- Fairfields Location within Buckinghamshire
- Interactive map of Fairfields
- Population: 2,536 (2021 census)
- OS grid reference: SP798390
- Civil parish: Fairfields;
- District: City of Milton Keynes;
- Unitary authority: Milton Keynes City Council;
- Ceremonial county: Buckinghamshire;
- Region: South East;
- Country: England
- Sovereign state: United Kingdom
- Post town: MILTON KEYNES
- Postcode district: MK11 4
- Dialling code: 01908
- Police: Thames Valley
- Fire: Buckinghamshire
- Ambulance: South Central
- UK Parliament: Milton Keynes North ;
- Website: Fairfields Community Council

= Fairfields =

Civil parish in Milton Keynes, Buckinghamshire, England

Fairfields is a neighbourhood and civil parish that covers a large new development area on the western flank of Milton Keynes, Buckinghamshire, England. As the first tier of Local Government, the parish council is responsible for the people who live and work in this area of Milton Keynes.
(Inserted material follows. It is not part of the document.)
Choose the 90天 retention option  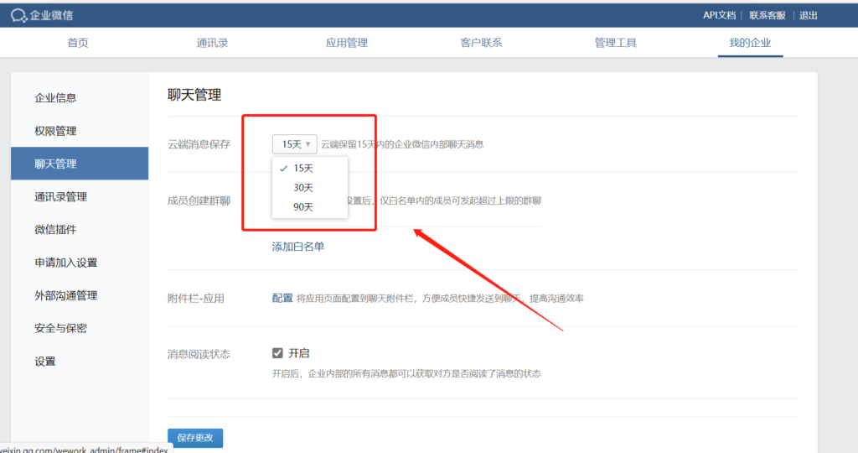[303, 207]
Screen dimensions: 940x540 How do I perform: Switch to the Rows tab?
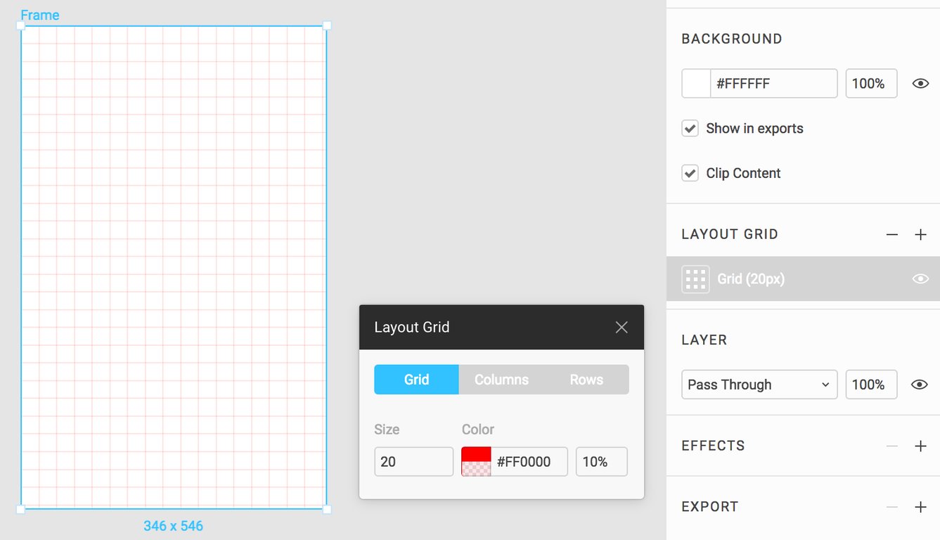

It is bounded by Calverton Lane (the Monks Way (H3) alignment west of Watling Street), Watling Street (V4), the Ridgeway (H1) reserve route, and a hedgerow line with Calverton CP. The district covers 123.5 ha (including open space) and is projected to have 2,220 homes and 9 ha of employment land. At the 2021 Census, relatively early in its development, the population had reached 2,536.

==Origins==
The (greenfield) land it occupies was previously part of Fairfield Farm, in Calverton, a rural parish that is now just outside the Milton Keynes urban area. In 2004, the Government decided on the further expansion of Milton Keynes and accordingly designated land on the eastern and western flanks for this purpose. Along with the adjacent parish of Whitehouse (and Broughton on the eastern flank), this is the part of the implementation of that decision.